**Activity**
What lines of the data below hold the string "agent"? Copy each one.

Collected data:
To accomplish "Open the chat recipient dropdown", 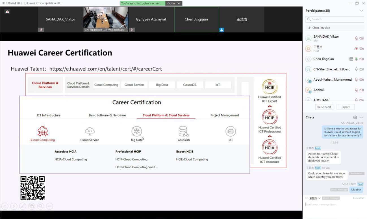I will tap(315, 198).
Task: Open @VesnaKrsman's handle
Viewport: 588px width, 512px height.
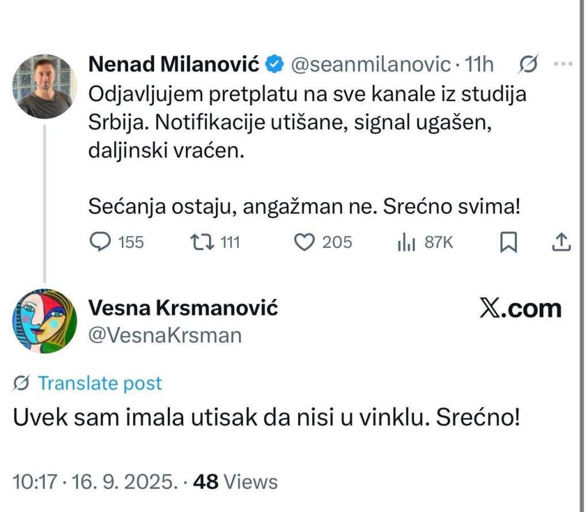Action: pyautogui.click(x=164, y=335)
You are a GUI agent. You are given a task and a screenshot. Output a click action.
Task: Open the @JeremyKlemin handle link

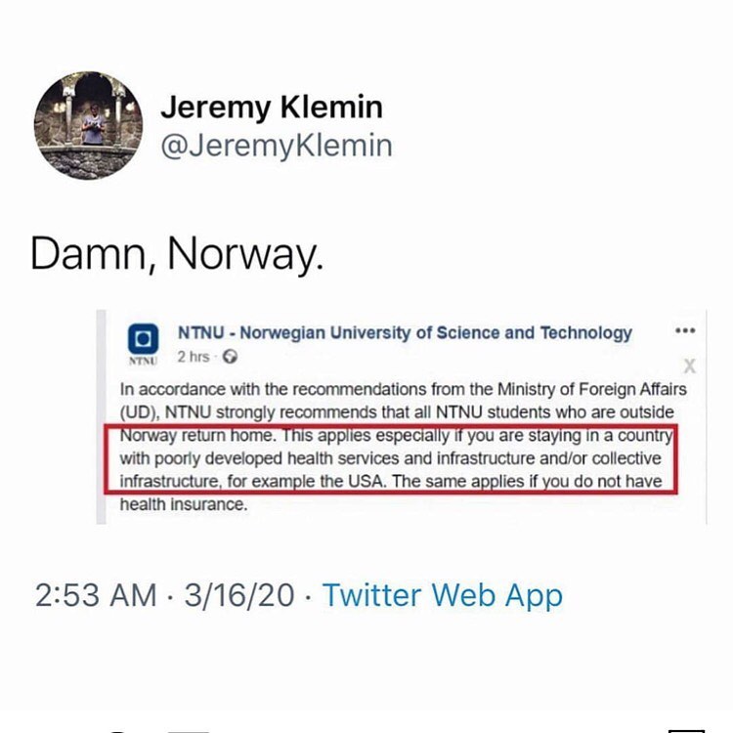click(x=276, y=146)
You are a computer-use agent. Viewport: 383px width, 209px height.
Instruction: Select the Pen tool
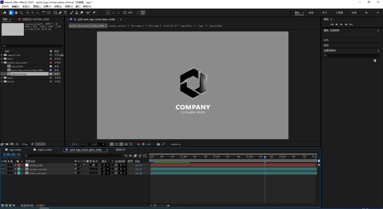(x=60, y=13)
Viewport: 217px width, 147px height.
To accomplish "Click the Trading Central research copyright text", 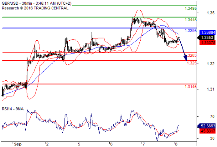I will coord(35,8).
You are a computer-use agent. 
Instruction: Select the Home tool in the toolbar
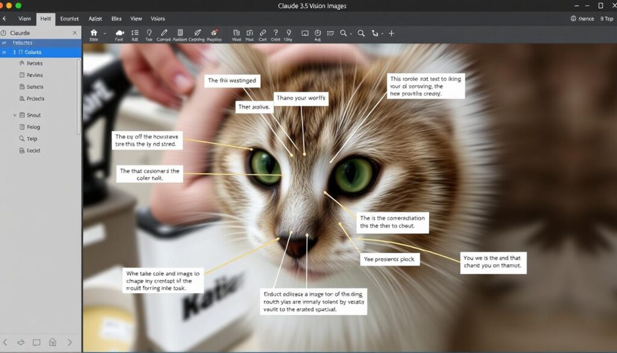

==

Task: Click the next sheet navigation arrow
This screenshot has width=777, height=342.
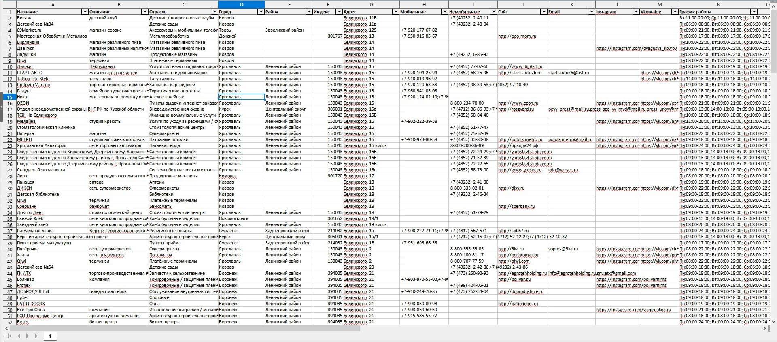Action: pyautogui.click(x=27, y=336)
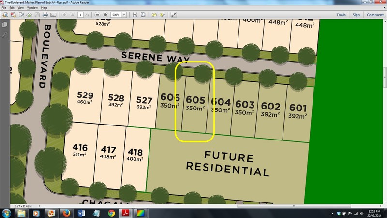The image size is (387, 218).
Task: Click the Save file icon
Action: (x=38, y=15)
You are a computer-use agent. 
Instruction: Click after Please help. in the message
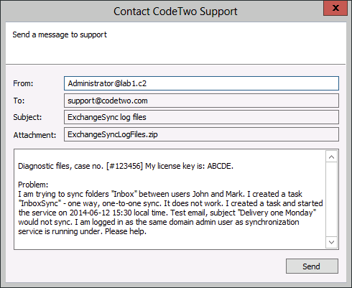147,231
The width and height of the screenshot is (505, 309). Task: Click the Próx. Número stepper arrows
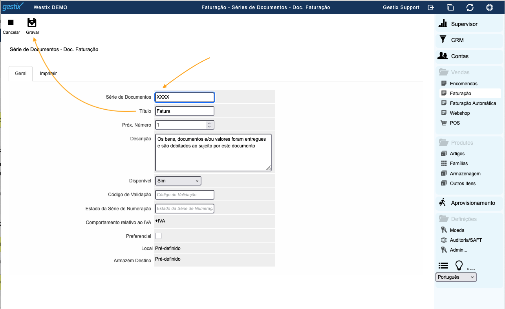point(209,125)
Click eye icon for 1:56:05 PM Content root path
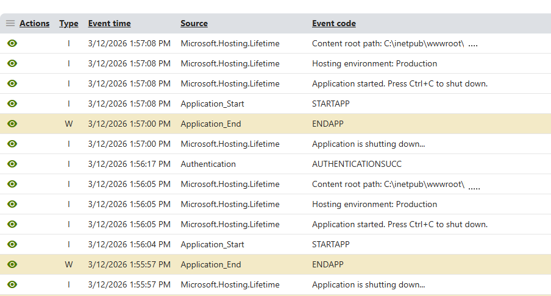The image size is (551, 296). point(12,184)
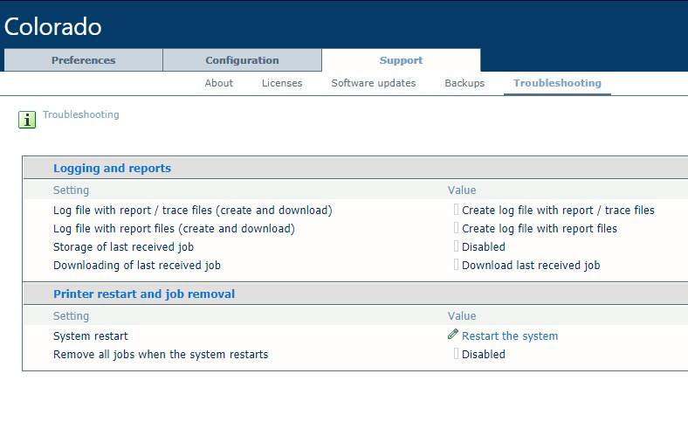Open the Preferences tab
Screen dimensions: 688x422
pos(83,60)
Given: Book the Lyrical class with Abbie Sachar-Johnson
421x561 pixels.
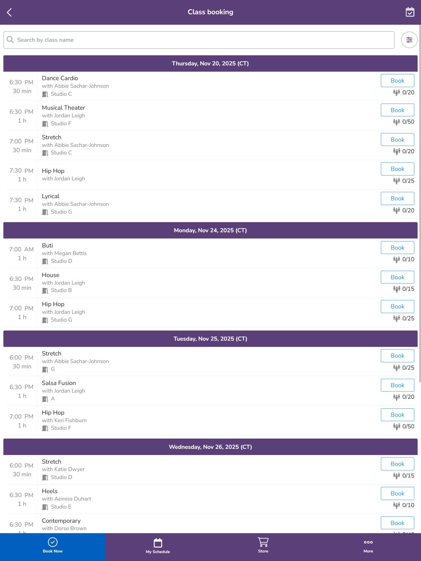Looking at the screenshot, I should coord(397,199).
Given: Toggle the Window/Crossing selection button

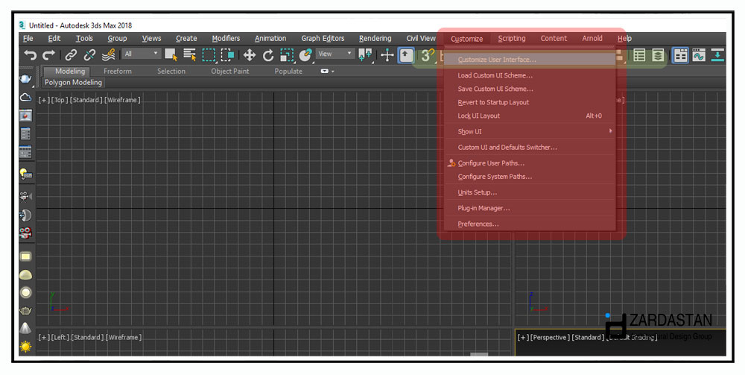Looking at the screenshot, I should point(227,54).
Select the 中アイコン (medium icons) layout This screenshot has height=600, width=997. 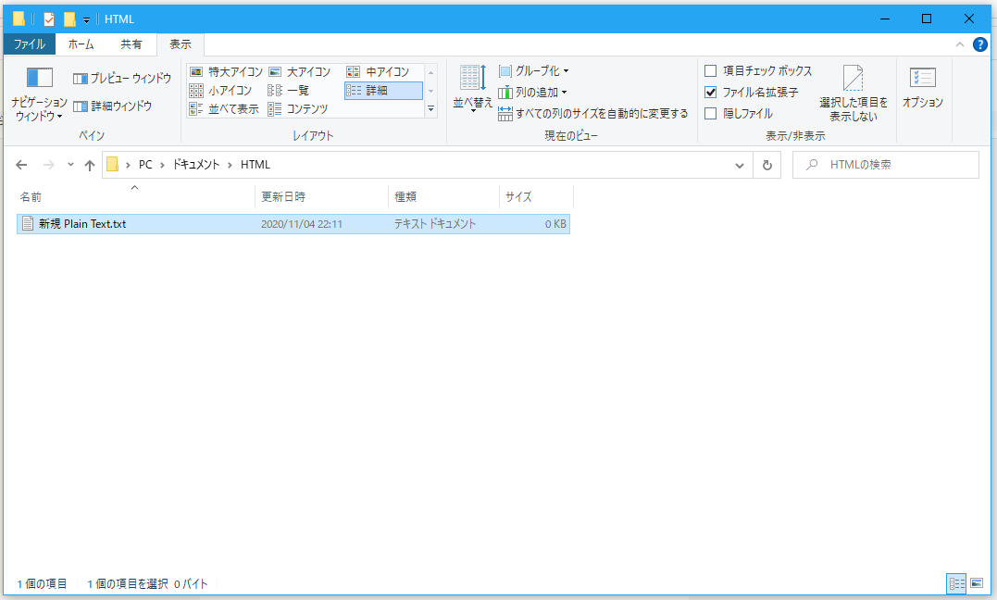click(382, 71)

**Finished task**
You are a GUI agent. You are given a task and a screenshot. Output a click action.
You are a computer-use agent. Viewport: 383px width, 209px height.
You are a computer-use agent. 
You are a computer-use agent. 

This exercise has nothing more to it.